For the decentralists, "Europe" means city-states and self-governing nations, building upon their own laws and customs, developing their own art, their own architecture, their own literature and their own inventions - all of which are also part of a wider civilisation. The centralists believe that civilisation can be imposed from above by grand design, that the inevitable march of history is towards something larger and better, based on pure reason and the uniformity that stems from it. Centralists have been ascendant in the formation of the European Union (and its predecessor, the "Common Market"). Based on economics and political power, the EU overshadows the Council in public consciousness, to the extent that few continental Europeans - and still fewer Britons - differentiate. It seems, at times, as if the differences are deliberately obscured. Some of Coleman's contributors challenge this confusion head-on. They draw a radical distinction between the Council, with its lofty humanitarianism, and the European Union, with its belief in economic growth at all costs. As Robin Guthrie, head of social and economic affairs at the Council from 1992-98, opines:
The key problem is that the power and the principles in Europe have become separated. The principles lie in Strasbourg, with the Council of Europe. They are not economic: the costs of incorporating those principles into national structures are not primarily financial. In the Council of Europe in Strasbourg virtually all the states of Europe meet on an equal footing; a unity has been established which at last covers the whole continent, in all its diversity of languages, culture and economic variation. But the power lies in Brussels.

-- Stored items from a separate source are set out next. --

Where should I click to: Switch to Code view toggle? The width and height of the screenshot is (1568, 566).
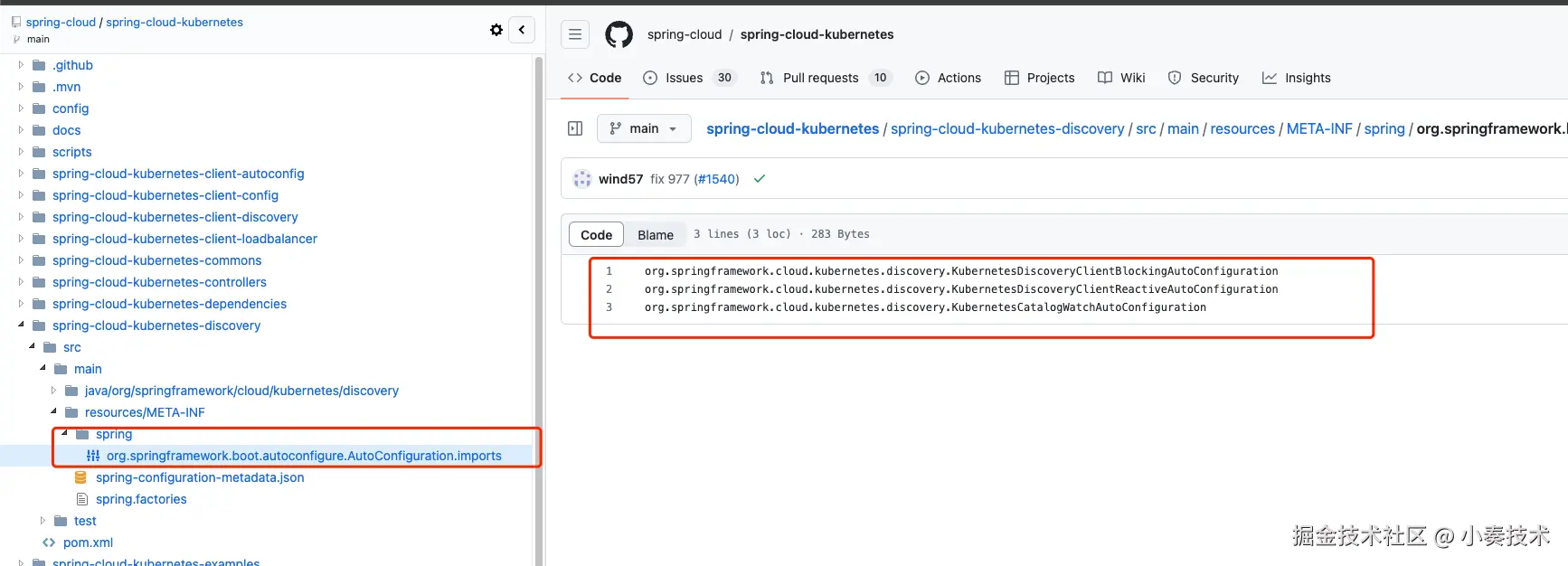tap(596, 235)
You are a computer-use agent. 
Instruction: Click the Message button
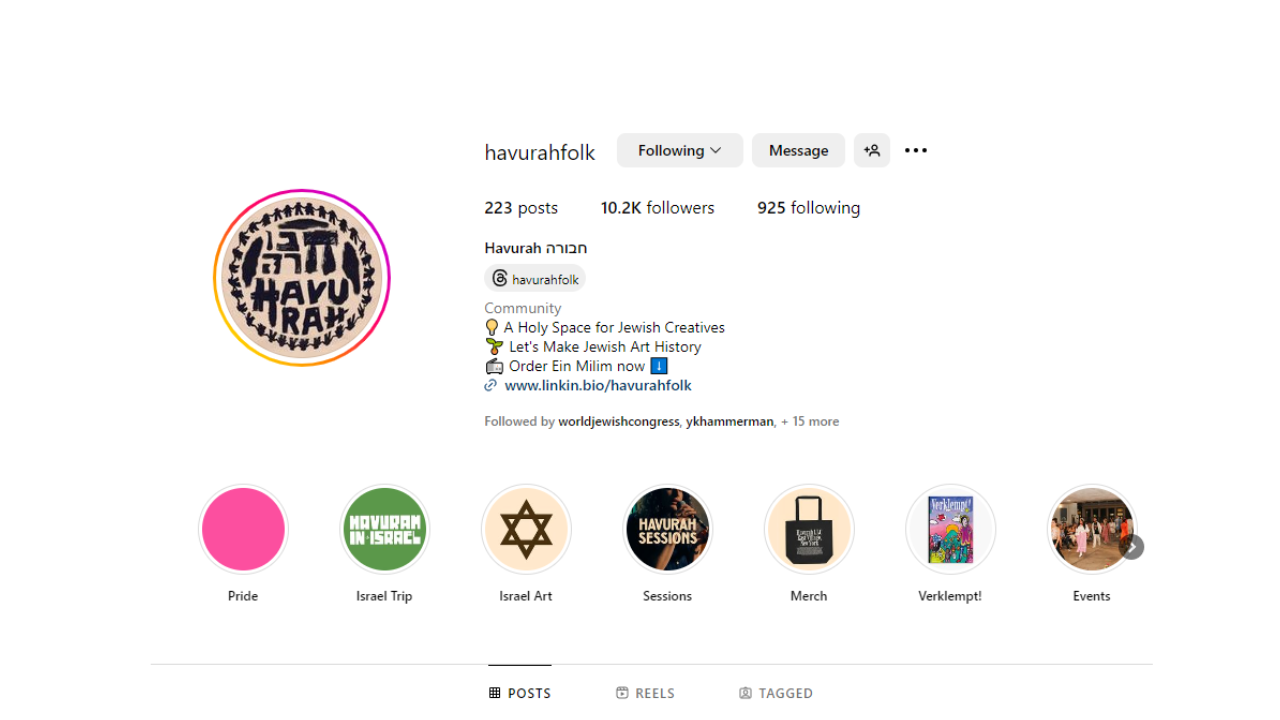click(x=798, y=150)
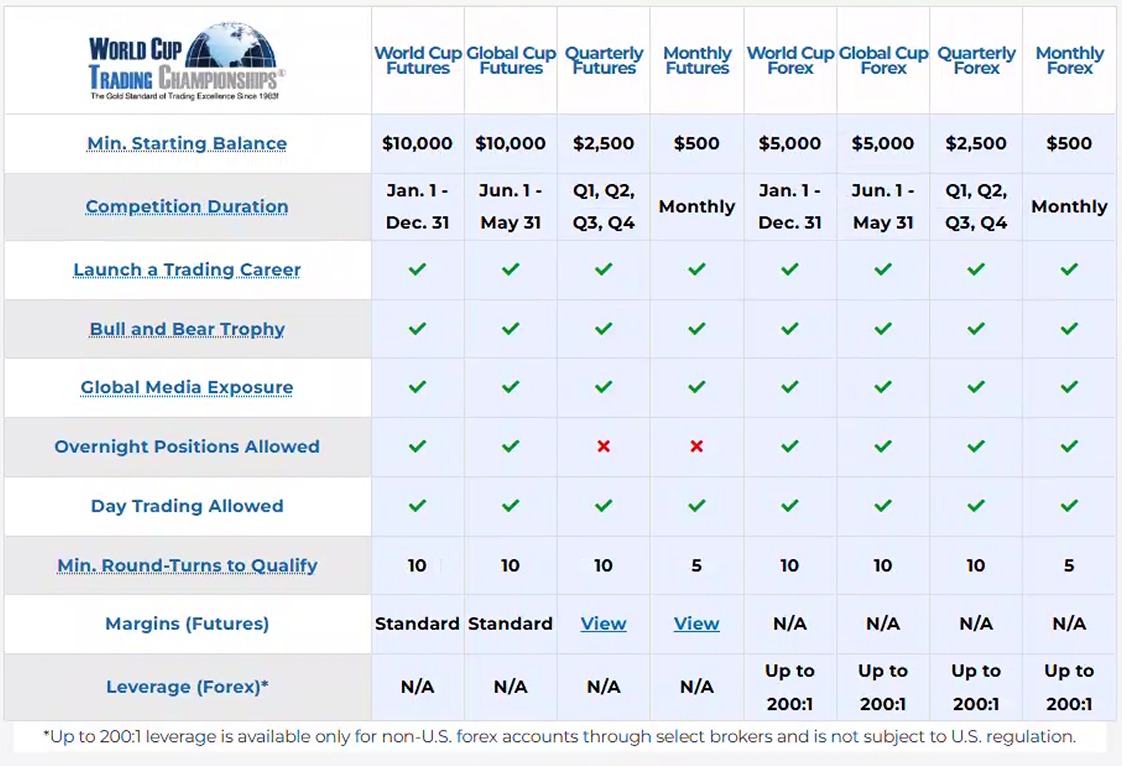Click Monthly Forex Day Trading Allowed checkmark
The width and height of the screenshot is (1122, 766).
point(1069,505)
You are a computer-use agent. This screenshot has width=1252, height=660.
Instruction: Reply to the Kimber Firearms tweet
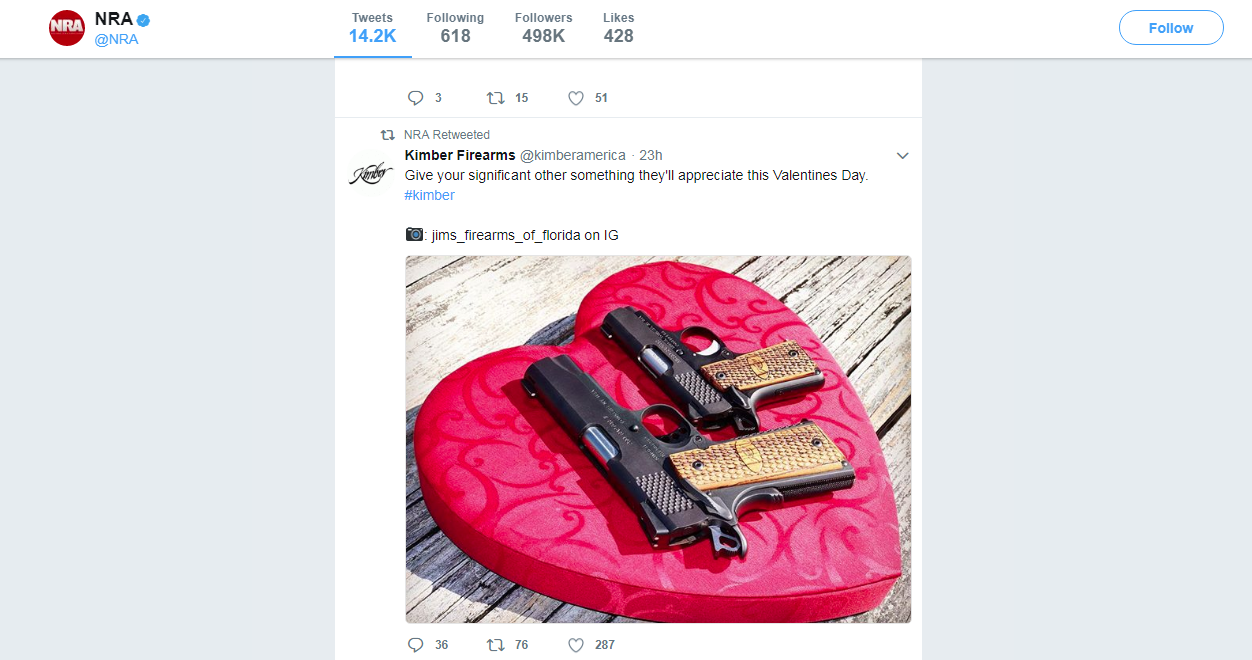[416, 645]
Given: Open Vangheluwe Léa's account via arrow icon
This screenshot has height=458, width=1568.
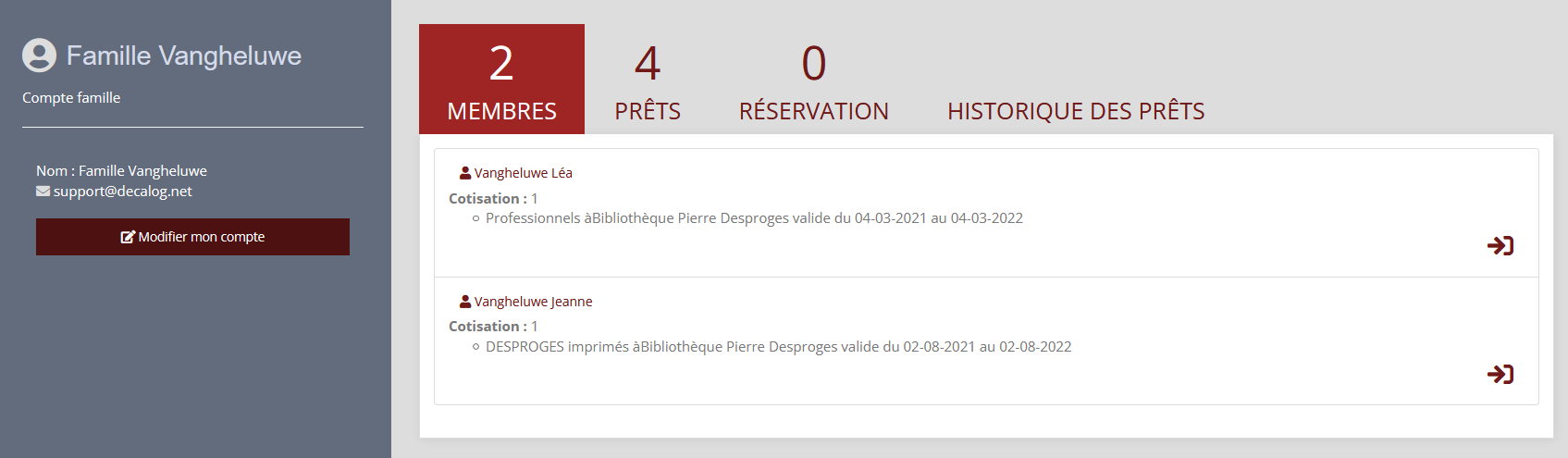Looking at the screenshot, I should (x=1500, y=245).
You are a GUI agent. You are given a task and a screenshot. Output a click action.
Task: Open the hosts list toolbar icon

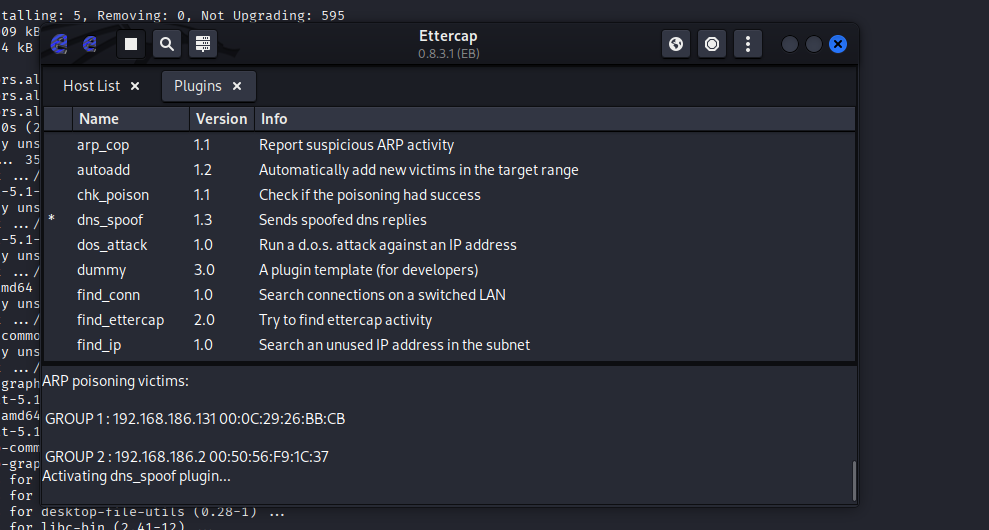pyautogui.click(x=203, y=44)
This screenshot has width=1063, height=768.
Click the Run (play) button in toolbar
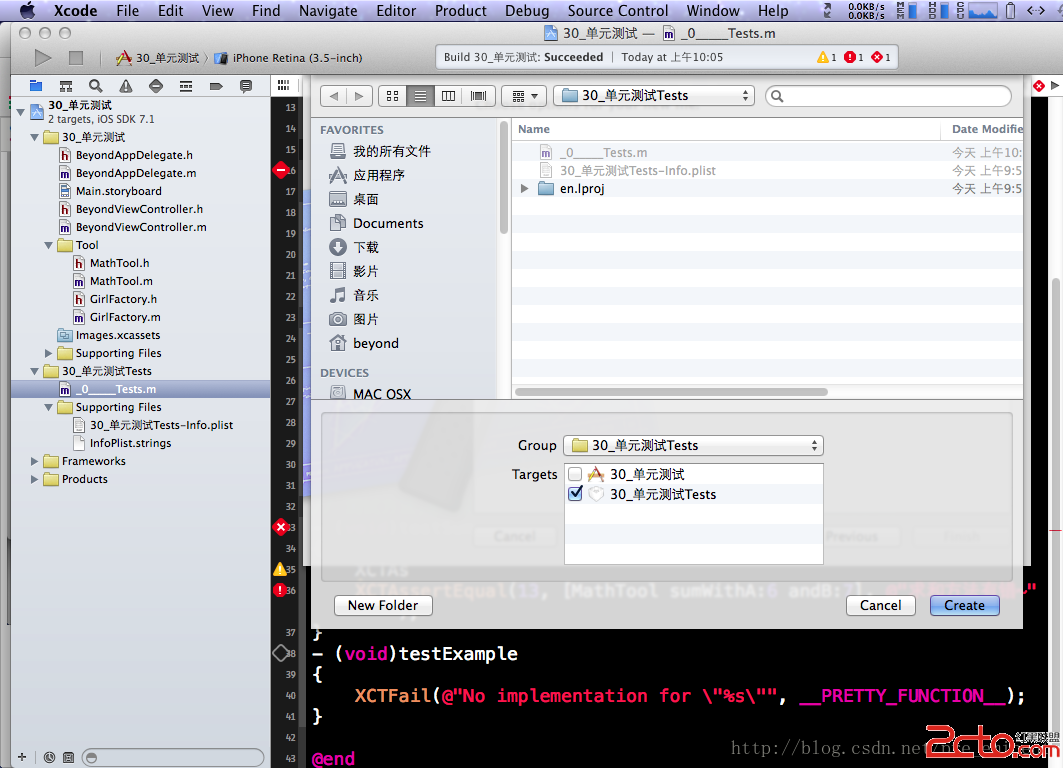coord(42,58)
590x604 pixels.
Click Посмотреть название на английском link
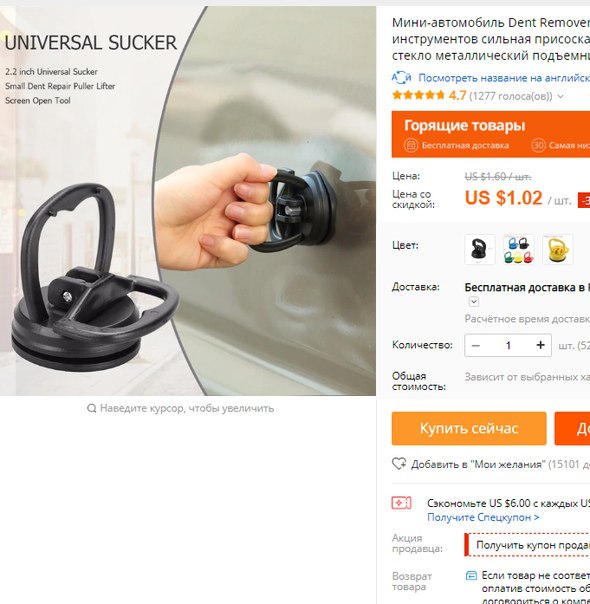pos(504,78)
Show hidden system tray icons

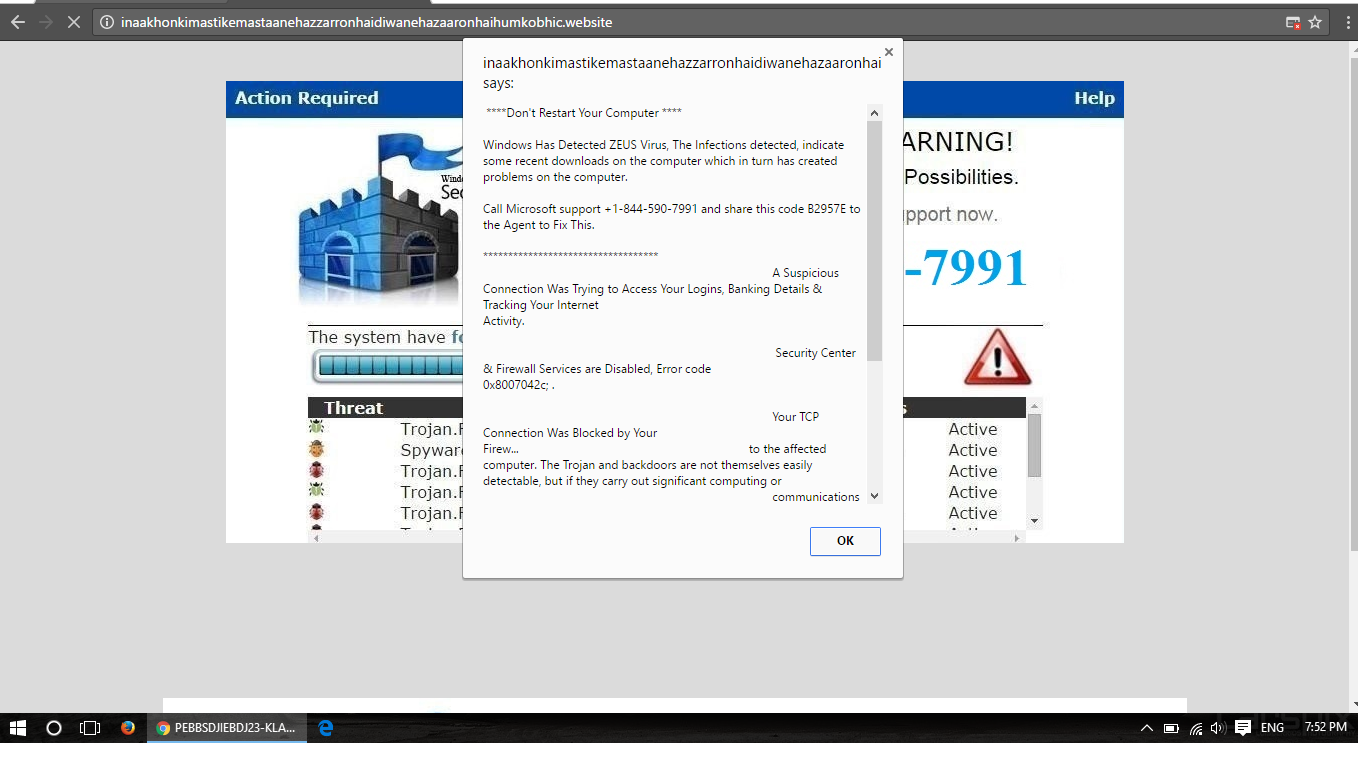[1147, 728]
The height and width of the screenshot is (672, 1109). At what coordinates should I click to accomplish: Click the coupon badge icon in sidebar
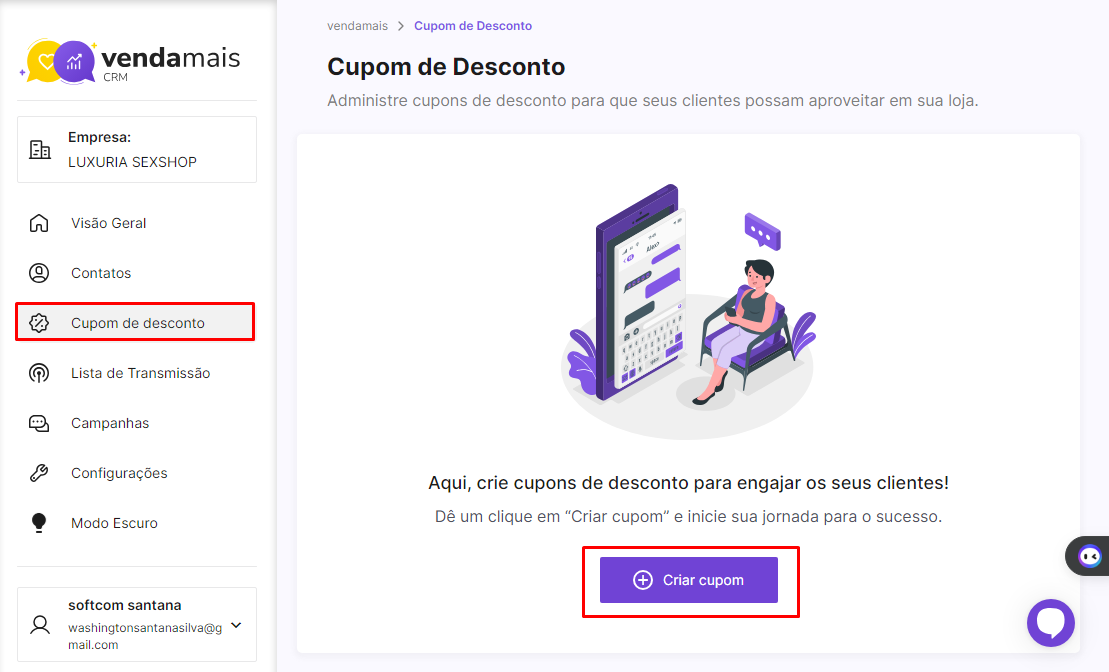[39, 323]

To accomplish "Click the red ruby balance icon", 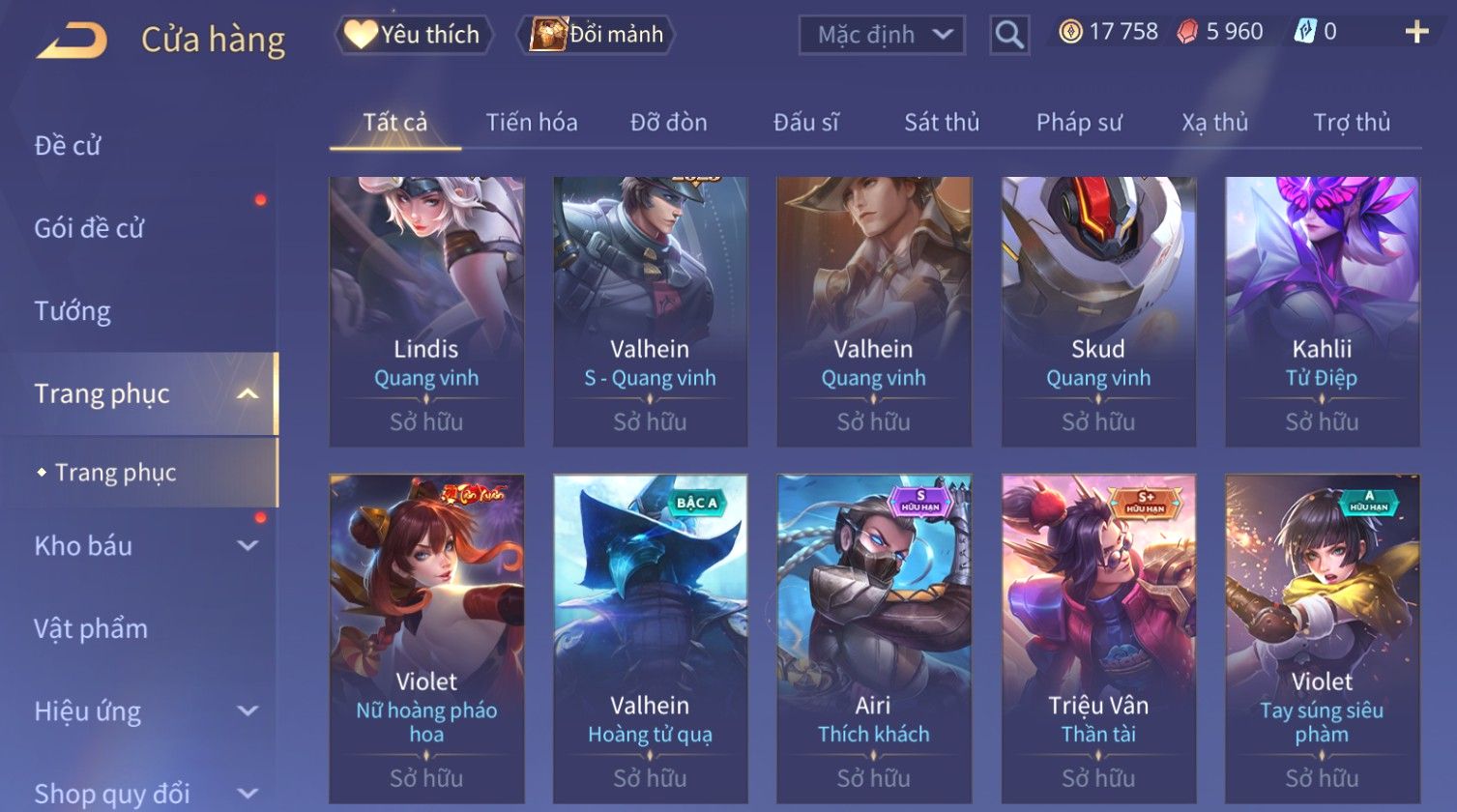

The EU is, indeed, the ultimate in neo-Bonapartist initiatives. Napoleon himself expressed the desire for Europe to have a common currency, because it would "make trade much easier". Neither Napoleon's henchmen, nor today's Euro-enthusiasts, have much time for local laws, customs, even weights and measures. Both have relied upon the support of "progressive" elites, who interpret the will of their fellow-countrymen. Both underestimate the power of human diversity, the preference for familiar practice over grand design. The ecology movement is represented in this volume by Diana Schumacher. She demonstrates that movement's greatest strength: an awareness of the importance of diversity, and of the shallowness of modern ideas of "progress". Now, it is time for cultural and political diversity to reassert themselves, too. Peter Smithers, Secretary General of the Council from 1964-69, reminds us that "big is no longer beautiful", that empires have crumbled and so have federations such as Yugoslavia and the Soviet Union. Nigerian unity is precarious also, as Smithers rightly mentions, and as Dele Oguntimoju explains in a fascinating essay which deserves a review unto itself. Meanwhile, the Indian subcontinent is riven with separatist movements, and even in the USA, ideas of regionalism and "States Rights" are coming back. The EU centralisers, Smithers argues, might be behind the times:
The idea that against the current of events one can set up a successful state from the Arctic to the Mediterranean, from the Atlantic to the Urals and beyond betrays the same simplistic thinking which inspired so many constitutions in Latin America, most of which failed because they did not correspond with reality.
Wise words, these, but surely as relevant to the Council of Europe as to the European Union. For Latin America exemplifies better than anywhere else, perhaps, the problems of written constitutions, when they bear no relationship to how people think or behave. Argentina's 1853 constitution was imposed by a "liberal oligarchy" and seen as a beacon of liberalism. But the only parts of it to be applied were those providing for "emergency powers" which placed the rights of man on hold. Colombia today has a framework of laws that would make British civil liberties campaigners proud, but this does not stop "social cleansing" by death squads. The problem with the Council of Europe is that it is too abstract in its principles and that it fails to test its ideas against others. Just as the European Union makes economic growth the only measure of success, the Council of Europe has come to equate social advancement with uncomplicated personal freedom - and a uniform idea of personal freedom, applying across national boundaries and overriding social conventions. The Council's Web site, for example, favours the feminist agenda over the stable family structures essential to a genuinely free society. The European Court decides the recruitment policies of national armies, "rules" on how children should be disciplined by parents or schools and often sides blatantly with criminals against the interests of their victims, or with terrorists against ordered communities. This narrow view of "progress" towards "freedom" is as unsatisfactory, and as outdated, as the European Union's view of "progress" towards growth. It is based on an arrogant humanism that sees history as a straight line, moving inexorably forward. Asian philosophy, by contrast, recognises in human history, cyclical patterns. In Hinduism, each cycle ends with a dark age:
In the Yuga, the last, shortest and nastiest age in each world-cycle, evil proliferated [within] a world given over to luxury and vice. Women forgot their modesty, ... and the lives of men became ever more brutish and short. When this extreme of degeneration had been reached a fearful drought afflicted the earth and men died in their thousands.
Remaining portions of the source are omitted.